Rebels Against Freedom
Throughout this Pandemic that Ate a Planet, I have made a fairly concerted effort to avoid reading “opinion pieces” on the subject from anywhere around the world, including those whose authors appear to be nominally on the right side of history, i.e., against the universal enslavement that is currently being passed off as “safety,” “community,” and “protecting the elderly.”
Yesterday, quite by accident, I stumbled upon the first cogent and completely honest assessment of the current situation that I have seen from anywhere beyond the confines of Limbo. (I qualify that by noting that I include my wisest friends and regular reader-correspondents as being within the confines of Limbo.) Needless to say, this shining exception did not come from a prominent political commentator — I have no time for them, know what motivates them, regard their “insights” as utterly derivative and skin deep, and frankly have more serious things to do with my time than waste it in their echo chamber or commercially-packaged confirmation bias amusement park. Nor did my pleasant surprise come in the form of someone simply agreeing with my own judgment. As I said, I am not looking for an echo chamber, or for the comfort of external affirmation.
Instead, the most cogent and honest public assessment of the situation that I have seen, at least from an American, came from — wait for it — a New York film critic.
Armond White, whose criticism I had been reading semi-regularly for decades (literally decades) before he recently became, to my amusement, John Simon’s ultimate replacement at National Review, has a perspective on film and popular music that can only be regarded as iconoclastic, and might best be labelled “populist-elitist.” He tends to like films that mainstream audiences never see, but at the same time to hate the ones that mainstream critics praise as “groundbreaking” or “important.” On the other hand, he sometimes defends precisely the best popular entertainers — most notably Steven Spielberg — against the universal disdain of his “serious” critical peers. Then again, he has moved from skepticism to downright anger towards Spielberg’s “mature” period, in which the director has (as White justly argues) sold out the personal vision of his best (and most crowd-pleasing) films for Oscar-baiting “respectability” and progressive Hollywood acceptance.
White has also been a champion of certain pop music trends — punk, rap, hip-hop — as significant political statements (a point on which I usually disagree with him strongly).
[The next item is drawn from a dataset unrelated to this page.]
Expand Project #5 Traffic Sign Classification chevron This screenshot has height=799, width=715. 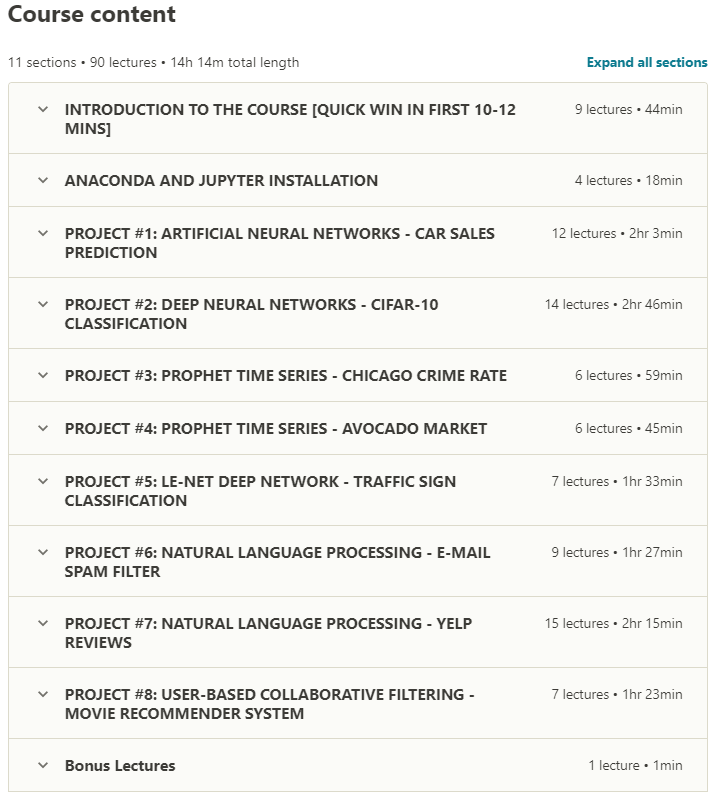coord(43,481)
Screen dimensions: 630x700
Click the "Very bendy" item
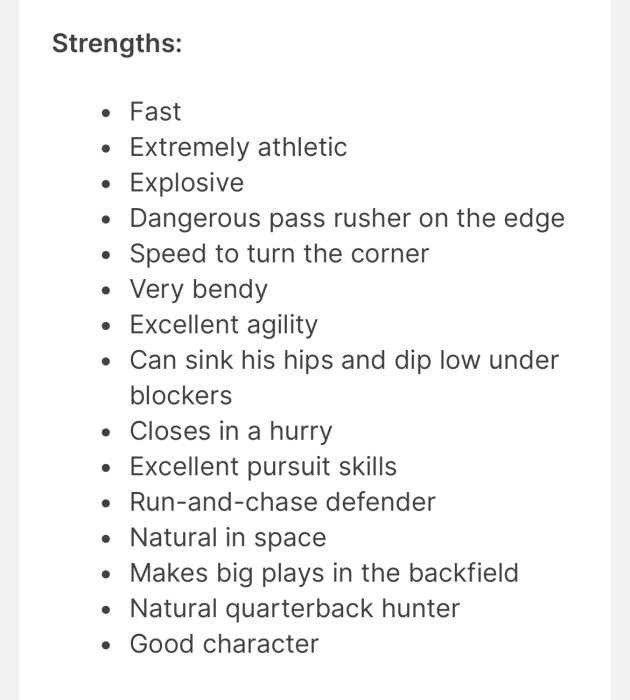point(198,290)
Agree or disagree, however, one thing he has never been is a glorified salesman or commercial “movie reviewer,” flattering public opinion and jumping on politically correct bandwagons to make a name (and a buck) for himself. You will not see him quoted on movie posters. He does not rate films with stars or popcorn boxes or thumbs. He writes in a style so baroque that at times one feels he is deliberately composing cryptograms rather than art criticism. And that, in a nutshell, is what I like about him, and always have, since my student days. He doesn’t give a damn about being an insider, sucking up to celebrities, fitting in with the progressive elite, or getting a big TV gig. He immerses himself in his subject matter and its history, and filters every judgment through reflections on cultural and political meaning and developments.
A measure of my longtime enjoyment of White’s iconoclasm may be found in the fact that it has been many years since I saw any of the movies he reviews, or felt any inclination to do so. I hate modern movies in general. I read White these days, when I do, strictly for the culture criticism and personal style.
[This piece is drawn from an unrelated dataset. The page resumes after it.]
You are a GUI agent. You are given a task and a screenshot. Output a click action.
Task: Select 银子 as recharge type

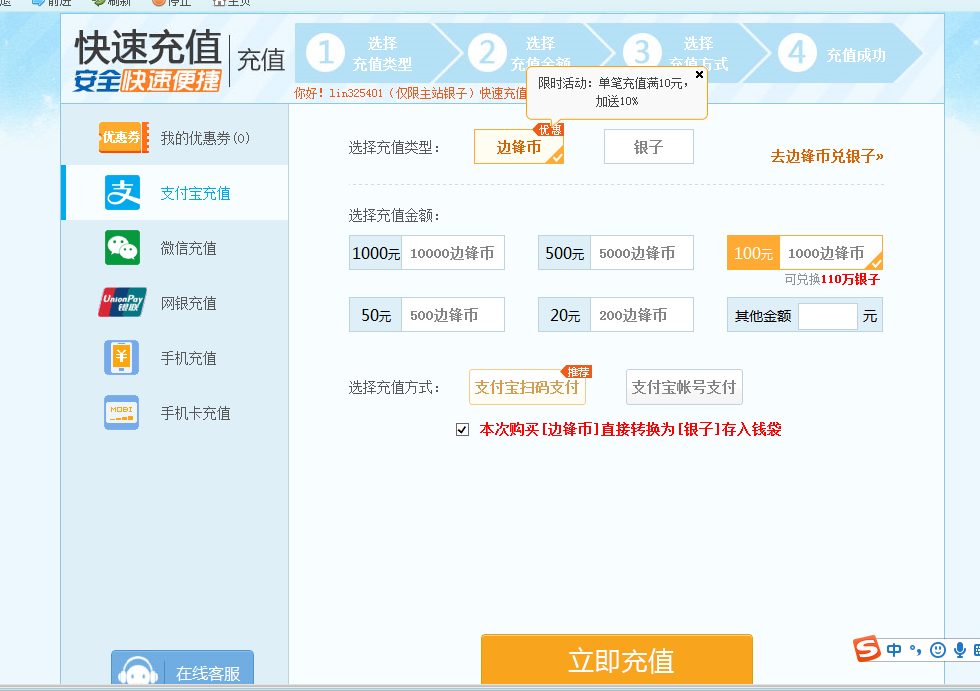click(x=648, y=147)
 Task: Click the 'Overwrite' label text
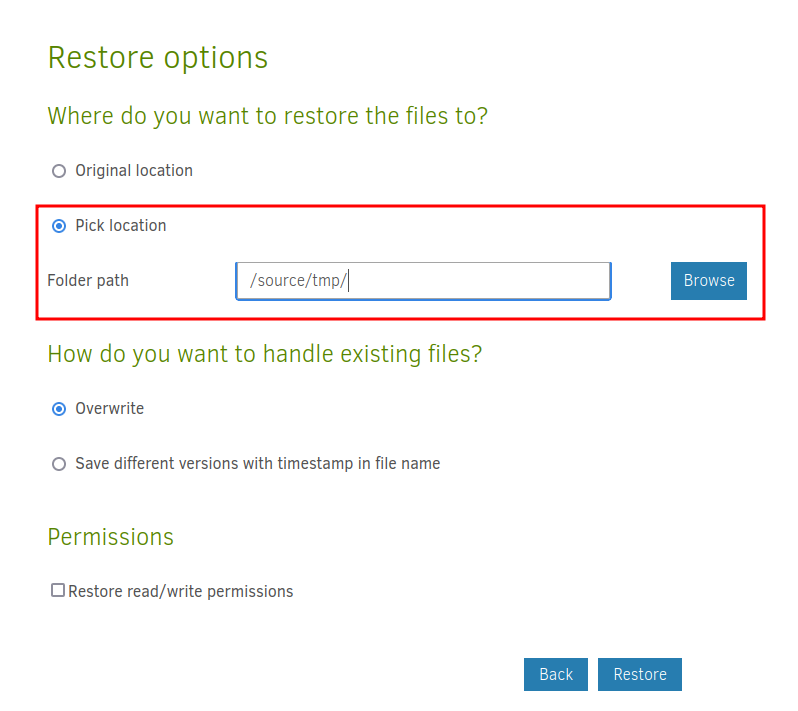[110, 409]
So imagine my delight when I took a short break from work yesterday to see if he had any new reviews to read, and discovered that he had found a way to shine his critical gaze on his fellow New Yorkers during this totalitarian surrender phase of U.S. history. Framing his column as a musing on a pop music video from a few years ago called “Singularity” (song and singer unknown to me), which featured footage of non-compliant East Germans before the fall of the Berlin Wall, White created a perfect literary “matching shot,” cutting to the scene in his own neighborhood today, where wealthy liberal New Yorkers are opening their windows every evening at 7pm to bang pots in salute to “first responders.”
“Talk about propagandized sheep,” I thought as I read that description. And then, right on cue, White did exactly that, summarizing the mainstream American citizen of today more incisively than any of the famous or would-be famous political commentators (the experts) of the moment.
Here is a typical blast from the piece, my favorite bit:
The protests in Singularity haven’t yet happened in the U.S., tensely considering the reopening of the economy, but the fever of fed-upness (a better term than the now discredited “resistance”) indicates some underlying exasperation such as is inchoately expressed by the 7 p.m. bourgeois ritual. Singularity throws images of liberation back at a nation of sheeple. Baaing people. Applauding people. They really seem to be congratulating themselves for their own helplessness, for upholding government edicts during the clampdown, keeping quiet, and waiting all day for that brief moment when they can pretend to appreciate other people’s sacrifice. The typical liberal impulse is to mistake self-congratulation for altruism. A populace that disguises its own lack of self-awareness as gratitude demonstrates the essence of conformity and surrender.
“Congratulating themselves for their own helplessness.”
Bingo, as my great friend Tony Bauer from Minnesota likes to say.
This is everything Tocqueville meant by soft despotism, and then some. America is hardening.